Ici, Marie-Antoinette reprend:
«Voici la partie de la lettre que vous ne connoissez pas, ma chère sœur; je vous embrasse. Quand revenez-vous?
«MARIE-ANTOINETTE[451].»
Et, cette lettre envoyée à Madame Élisabeth, la Reine écrit aussitôt au comte d'Artois:
«Ce 14 mai 1791.
«_J'ai vu avec beaucoup de peine, mon cher frère, ce que vous me dites de mon prétendu manque de confiance; j'aime à penser que vous changerez d'opinion après la lettre que le Roi vous a écrite, et qu'il vous fera tenire avec celle-ci. Non, mon cher frère, nous sommes loins d'avoir cessés de vous regarder comme le meilleur des parents.
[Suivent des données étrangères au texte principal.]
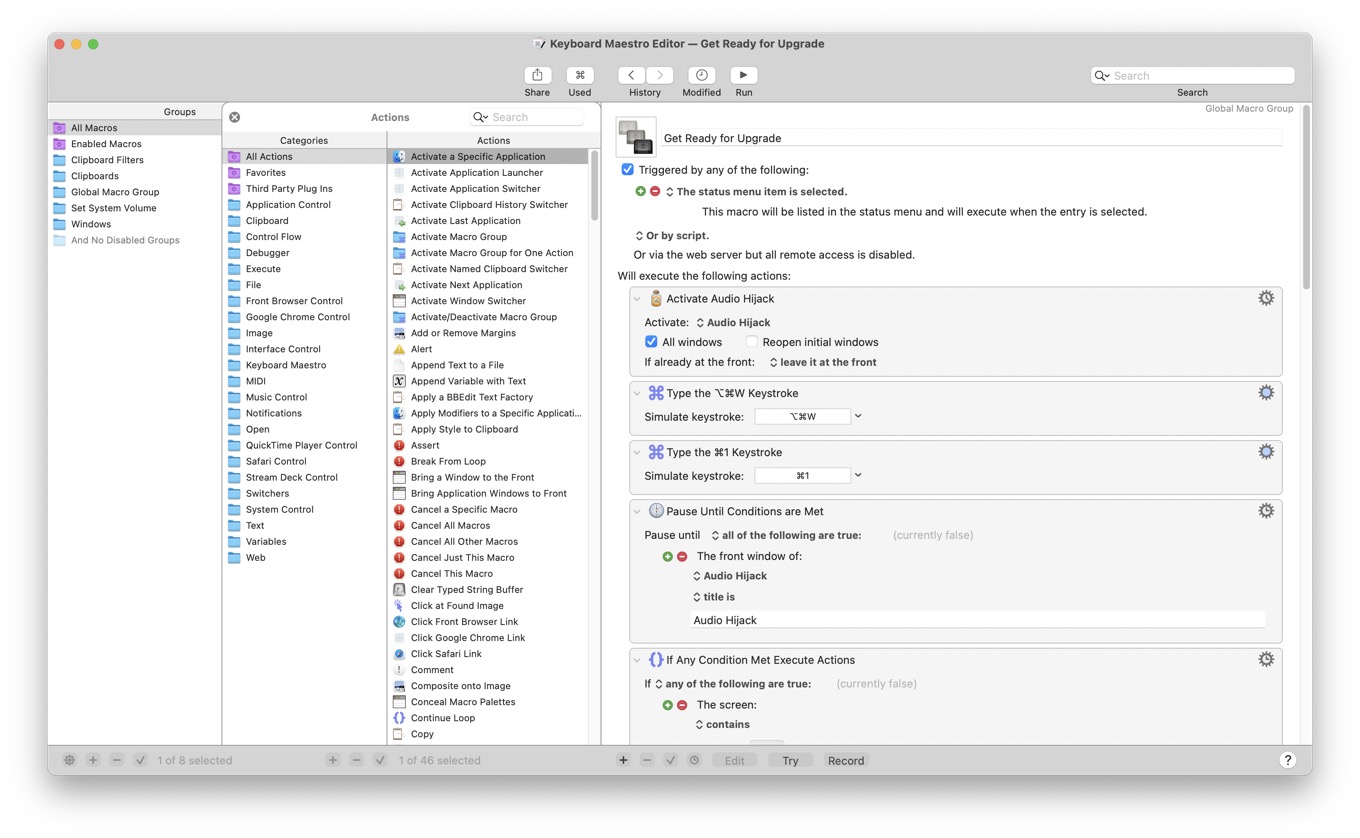Image resolution: width=1360 pixels, height=838 pixels.
Task: Enable Reopen initial windows
Action: [x=751, y=341]
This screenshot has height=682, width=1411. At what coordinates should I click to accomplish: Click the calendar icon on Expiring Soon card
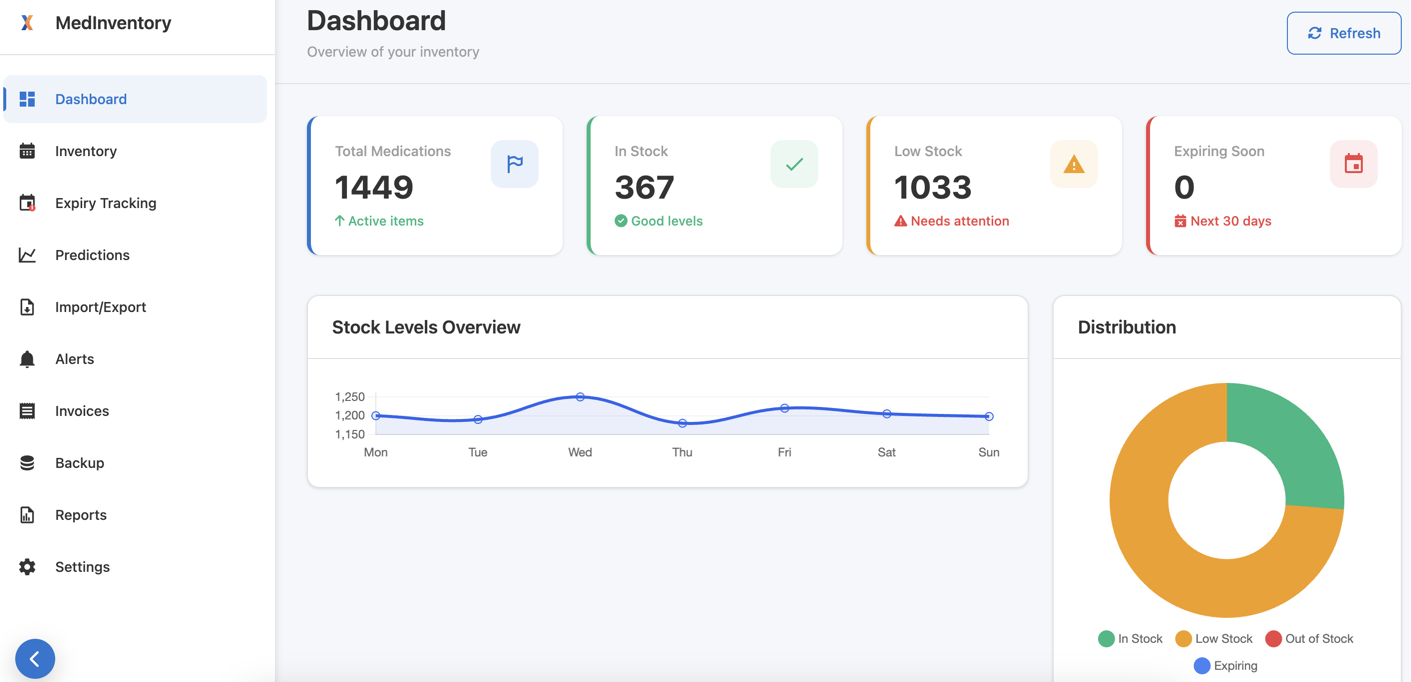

Vous dittes que notre intérêt exigeroit que vous fussiez plus instruit; mais à quoi bon nos confidences; si vous vous refusez à complaire aux désirs que nous vous avons si vivement exprimés, et qui sont si confidentiels? Je vous repette qu'il est tout à fait dans l'intérêt du salut de votre frère que vous vous sépariez de M. Condé. Les armements des émigrans sont ce qui irrite le plus autoure de nous, et tant qu'il en sera ainsi, les affaires ne pourront pas prendre meilleure tournure; les plus honnêtes gens ont horreur de la guerre civile, et les méchants qui ont un si grand intérêt à tout envenimer, poussent des cris affreux qui menacent d'une catastrophe. Je vous en conjure mon cher frère, réfléchissez à ce que je vous écris, à ce que vous a écrit le Roi. Ce que vous ferez de contraire nous causera un véritable désespoir. Mes enfants se portent assez bien, et la bonne Élisabeth, qui est pour nous comme un ange, doit vous écrire par la même occasion.